Next, the job scheduling device 200 determines whether or not the specified group is the group Gp1 (step S1502). Here, in a case of the group Gp1 (step S1502: Yes), the job scheduling device 200 executes first selection processing (step S1503) and proceeds to step S1509. The first selection processing is processing for selecting a job to be simultaneously executed with the job being executed. A specific processing procedure of the first selection processing will be described with reference to FIG. 16.

Furthermore, in a case where the specified group is not the group Gp1 in step S1502 (step S1502: No), the job scheduling device 200 determines whether or not the specified group is the group Gp2 (step S1504). Here, in a case of the group Gp2 (step S1504: Yes), the job scheduling device 200 executes second selection processing (step S1505) and proceeds to step S1509. The second selection processing is processing for selecting a job to be simultaneously executed with the job being executed. A specific processing procedure of the second selection processing will be described later with reference to FIG. 17.

Furthermore, in a case where the specified group is not the group Gp2 in step S1504 (step S1504: No), the job scheduling device 200 determines whether or not the specified group is the group Gp3 (step S1506). Here, in a case of the group Gp3 (step S1506: Yes), the job scheduling device 200 executes third selection processing (step S1507) and proceeds to step S1509. The third selection processing is processing for selecting a job to be simultaneously executed with the job being executed. A specific processing procedure of the third selection processing will be described later with reference to FIG. 18.

Furthermore, in a case where the specified group is not the group Gp3 in step S1506 (step S1506: No), the job scheduling device 200 executes fourth selection processing (step S1508). The fourth selection processing is processing for selecting a job to be simultaneously executed with the job being executed.
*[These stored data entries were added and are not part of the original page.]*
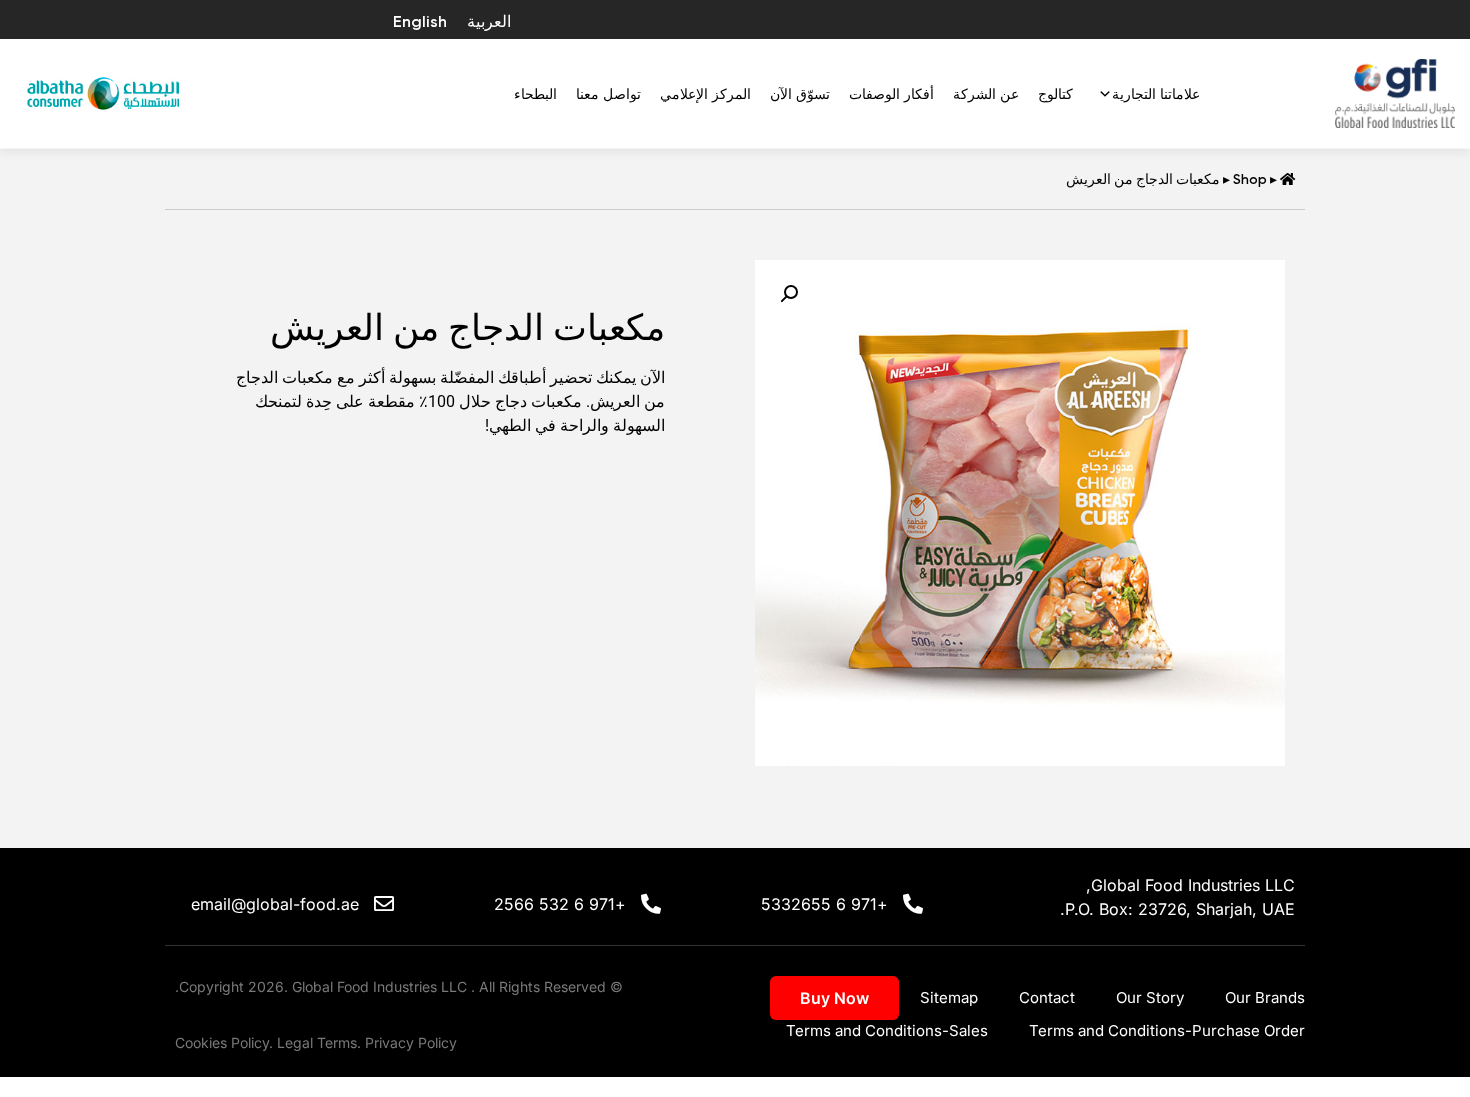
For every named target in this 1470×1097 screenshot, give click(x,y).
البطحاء (535, 93)
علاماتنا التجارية (1156, 93)
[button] (789, 294)
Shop (1250, 179)
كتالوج (1055, 93)
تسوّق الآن (800, 93)
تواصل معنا (608, 93)
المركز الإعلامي (705, 93)
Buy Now (834, 998)
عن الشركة (986, 93)
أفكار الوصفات (891, 93)
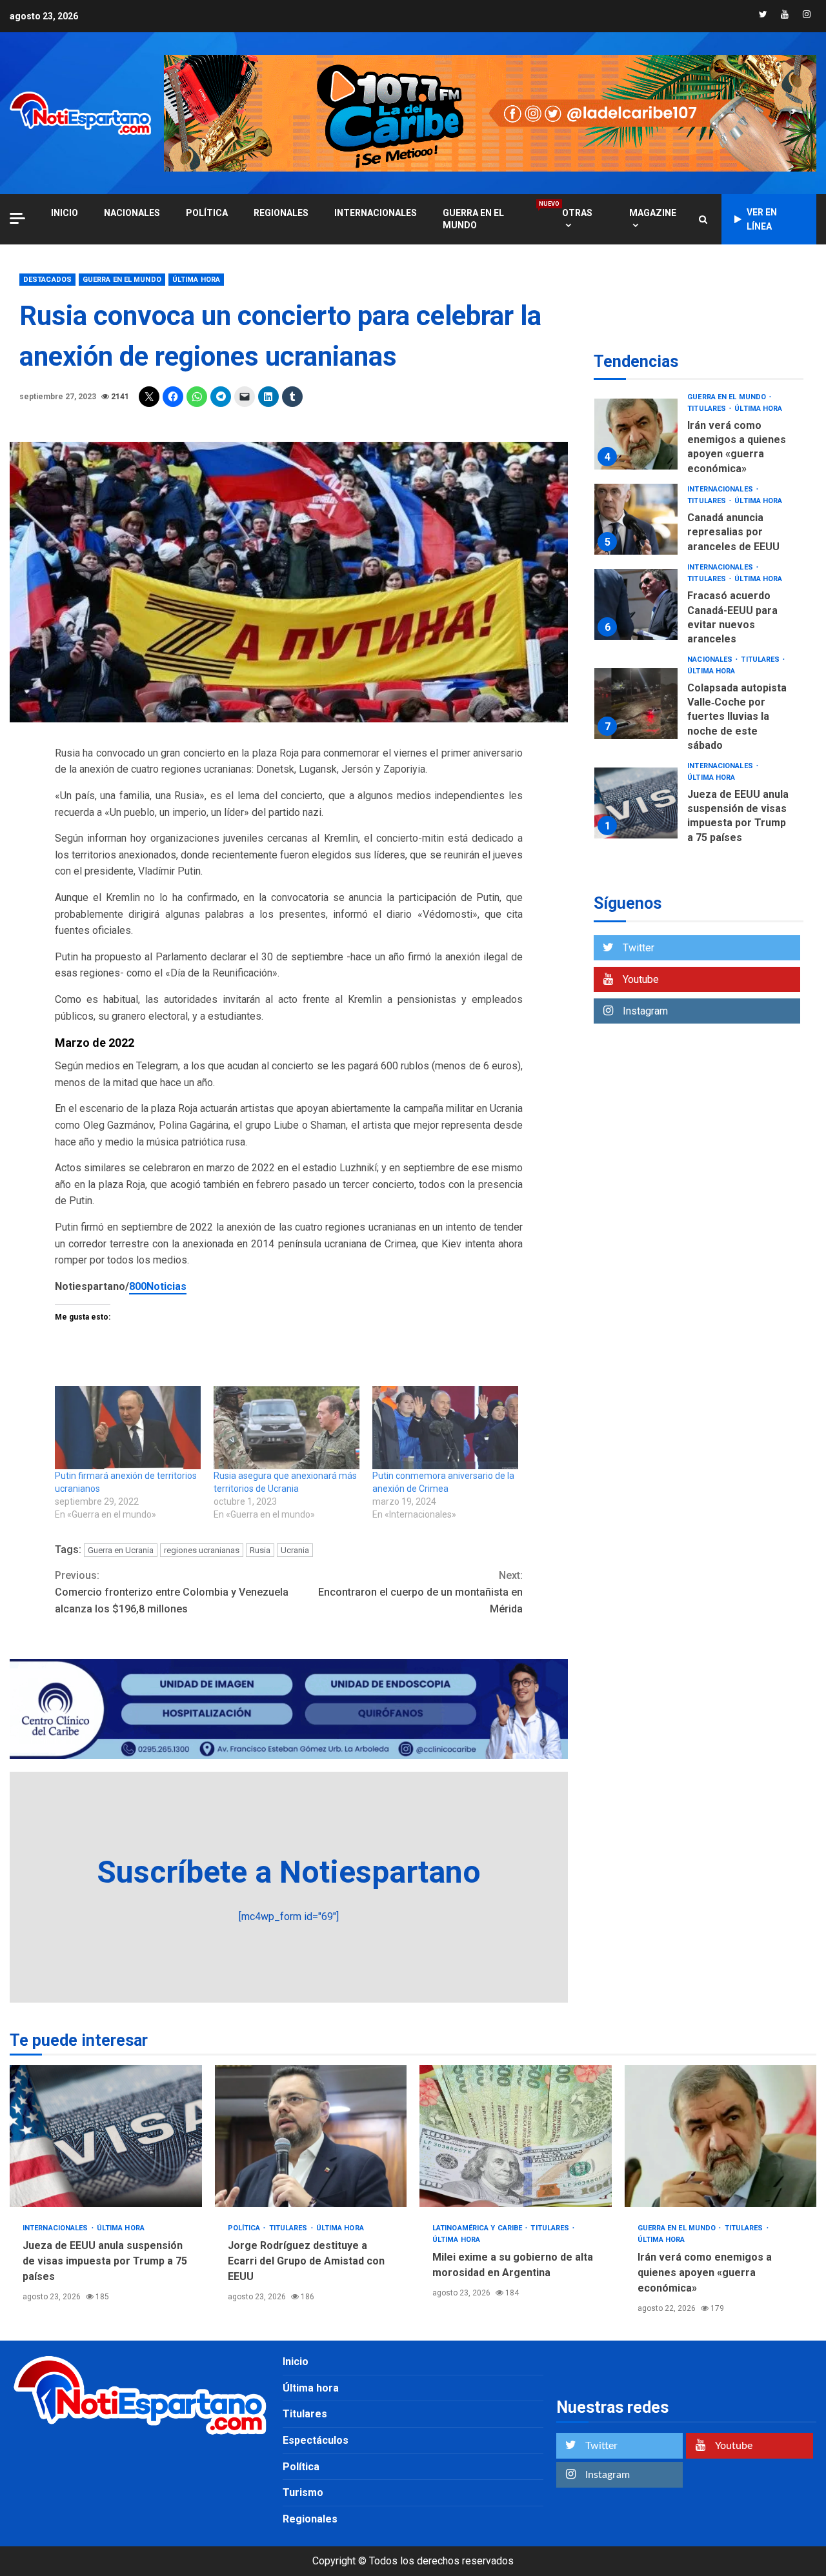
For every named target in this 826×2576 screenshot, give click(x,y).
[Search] (703, 219)
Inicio (295, 2361)
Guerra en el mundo (489, 218)
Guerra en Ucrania (121, 1550)
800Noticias (157, 1286)
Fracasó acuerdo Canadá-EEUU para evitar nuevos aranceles (636, 605)
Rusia (260, 1550)
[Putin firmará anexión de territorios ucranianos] (128, 1427)
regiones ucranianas (201, 1550)
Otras (577, 213)
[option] (698, 437)
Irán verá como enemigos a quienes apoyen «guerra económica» (636, 434)
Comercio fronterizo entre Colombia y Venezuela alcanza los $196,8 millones (171, 1591)
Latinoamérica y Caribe (478, 2228)
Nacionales (132, 213)
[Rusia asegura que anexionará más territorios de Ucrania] (286, 1427)
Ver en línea (762, 219)
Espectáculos (315, 2440)
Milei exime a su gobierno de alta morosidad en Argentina (515, 2136)
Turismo (303, 2492)
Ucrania (295, 1550)
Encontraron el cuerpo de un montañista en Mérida (420, 1591)
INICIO (64, 213)
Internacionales (375, 213)
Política (207, 213)
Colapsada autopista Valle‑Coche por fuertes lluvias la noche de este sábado (636, 703)
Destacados (47, 279)
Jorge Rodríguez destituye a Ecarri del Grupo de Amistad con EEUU (311, 2136)
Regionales (281, 213)
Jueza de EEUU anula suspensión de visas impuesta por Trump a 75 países (636, 803)
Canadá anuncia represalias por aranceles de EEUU (636, 519)
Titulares (707, 408)
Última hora (196, 279)
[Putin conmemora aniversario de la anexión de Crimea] (445, 1427)
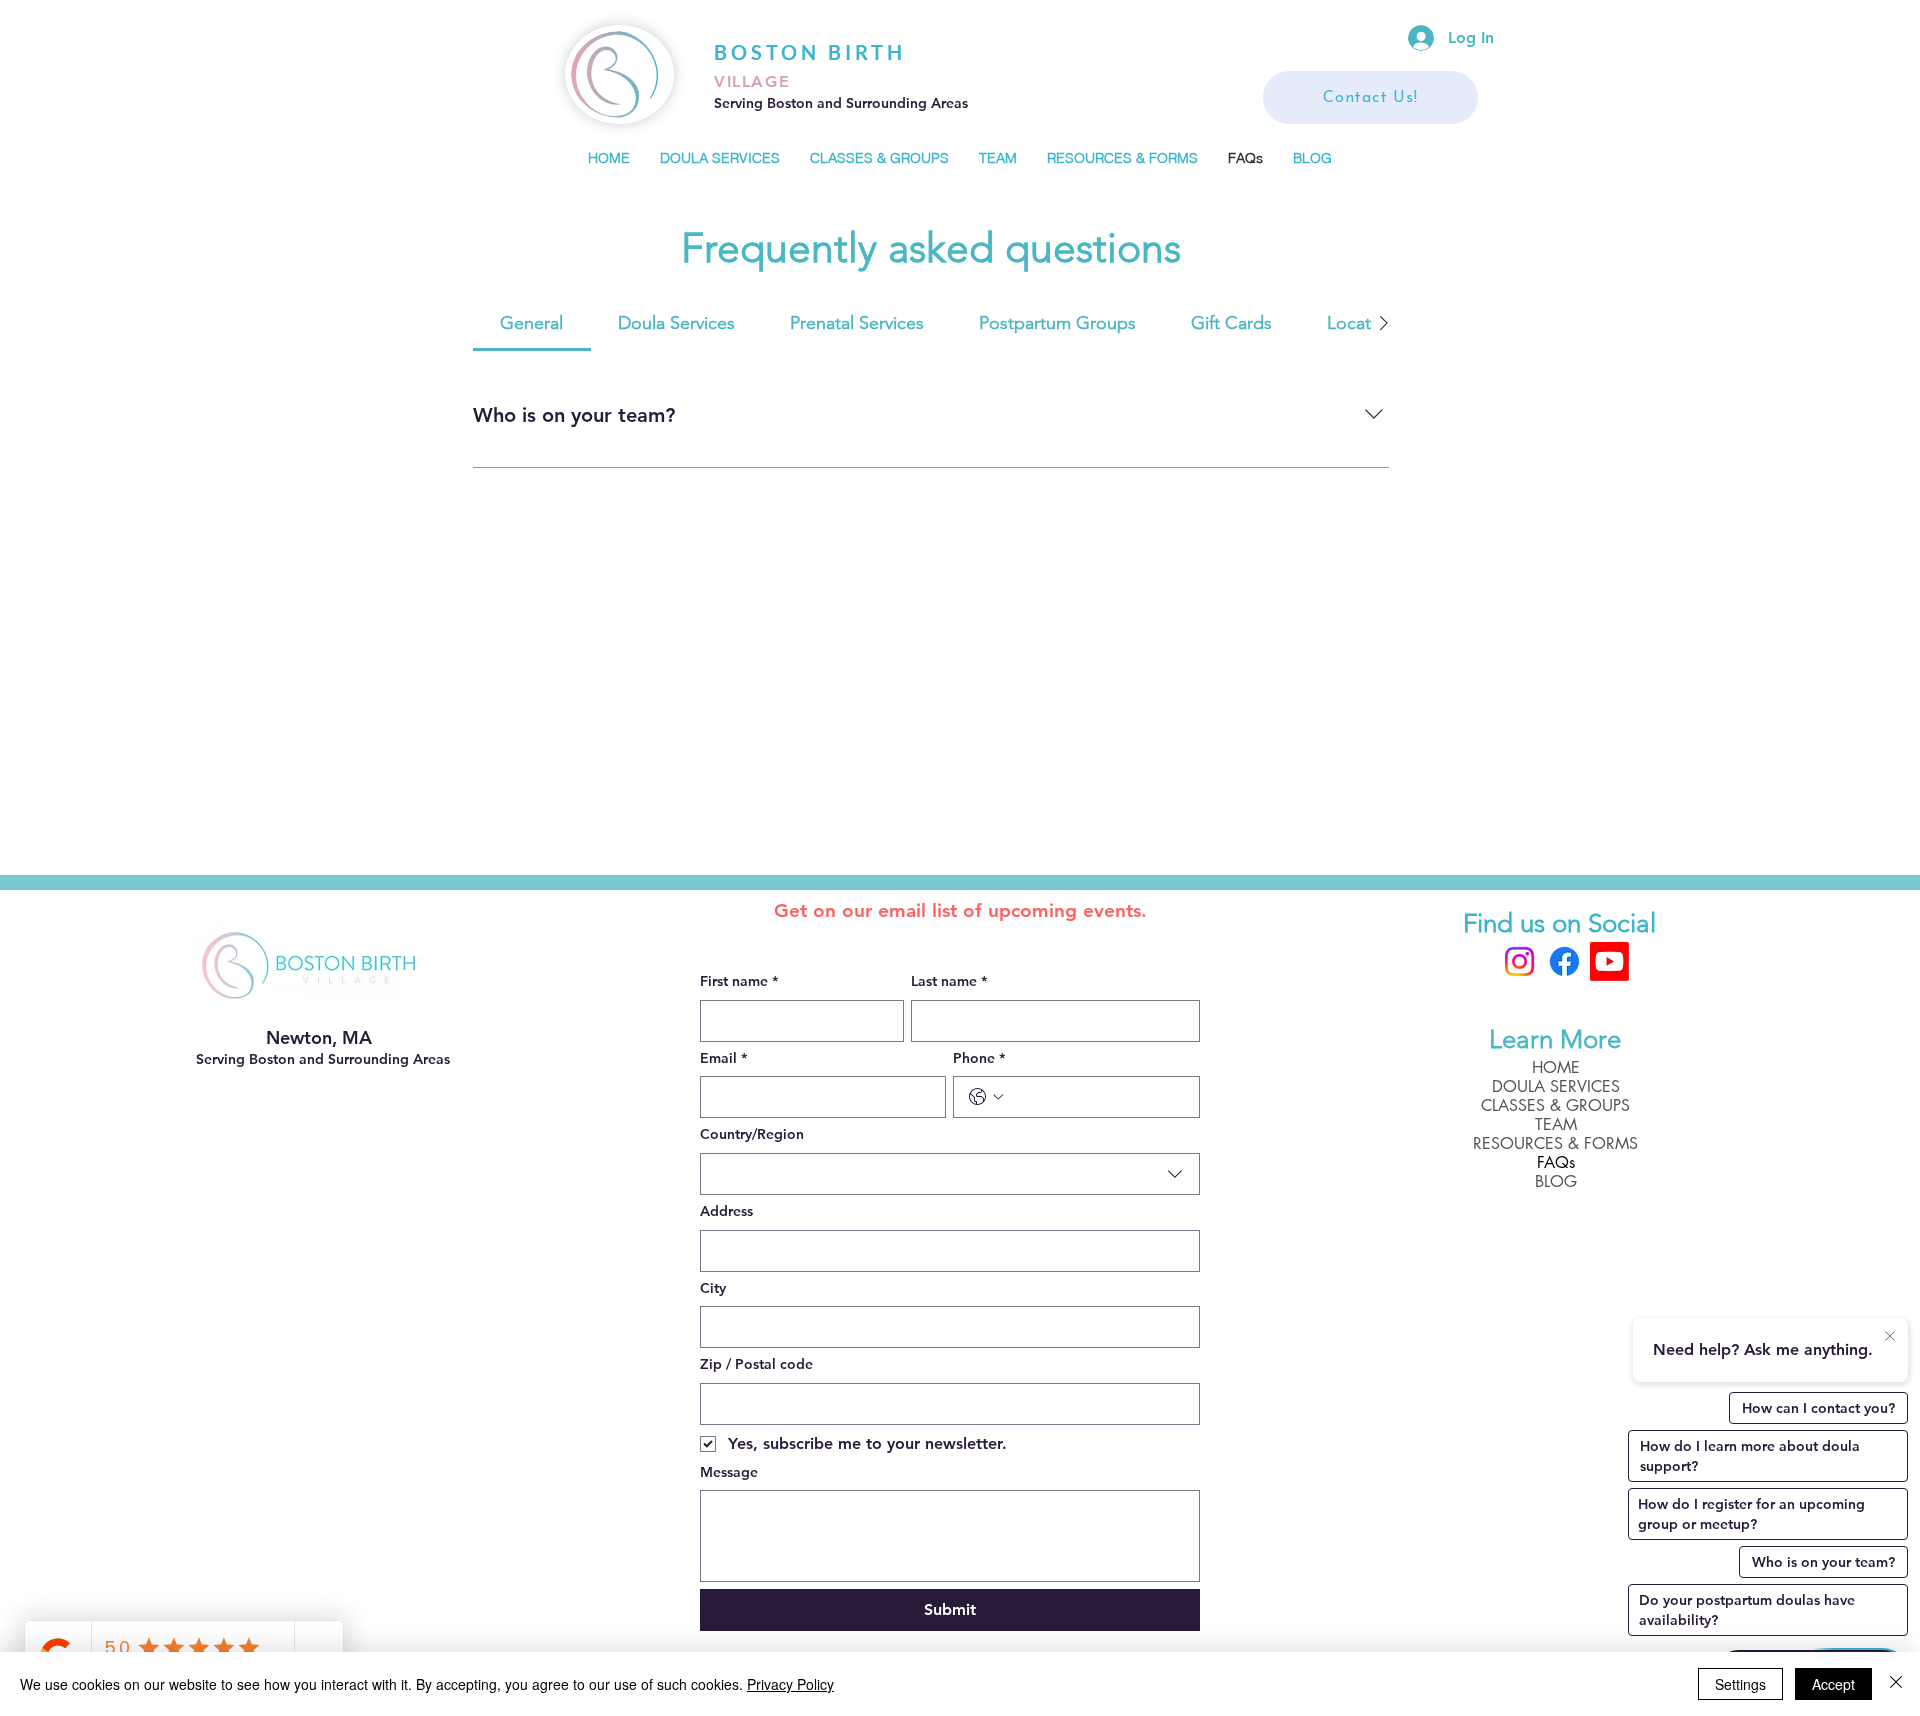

A specific processing procedure of the fourth selection processing will be described later with reference to FIG. 19.

Then, the job scheduling device 200 executes the selected job (step S1509) and returns to the step in which the job determination processing is called.

As a result, the job scheduling device 200 can select the jobs to be simultaneously executed, according to the group to which the job being executed belongs, among the groups Gp1 to Gp4.

Next, the specific processing procedure of the first selection processing indicated in step S1503 will be described with reference to FIG. 16.

FIG. 16 is a flowchart illustrating an example of the specific processing procedure of the first selection processing. In the flowchart in FIG. 16, first, the job scheduling device 200 determines whether or not the job in the group Gp4 exists in the job queue (step S1601). Here, in a case where the job in the group Gp4 exists (step S1601: Yes), the job scheduling device 200 selects the job in the group Gp4 (step S1602) and returns to the step in which the first selection processing is called.

Furthermore, in a case where the job in the group Gp4 does not exist in step S1601 (step S1601: No), the job scheduling device 200 determines whether or not the job in the group Gp3 exists in the job queue (step S1603). Here, in a case where the job in the group Gp3 exists (step S1603: Yes), the job scheduling device 200 selects the job in the group Gp3 (step S1604) and returns to the step in which the first selection processing is called.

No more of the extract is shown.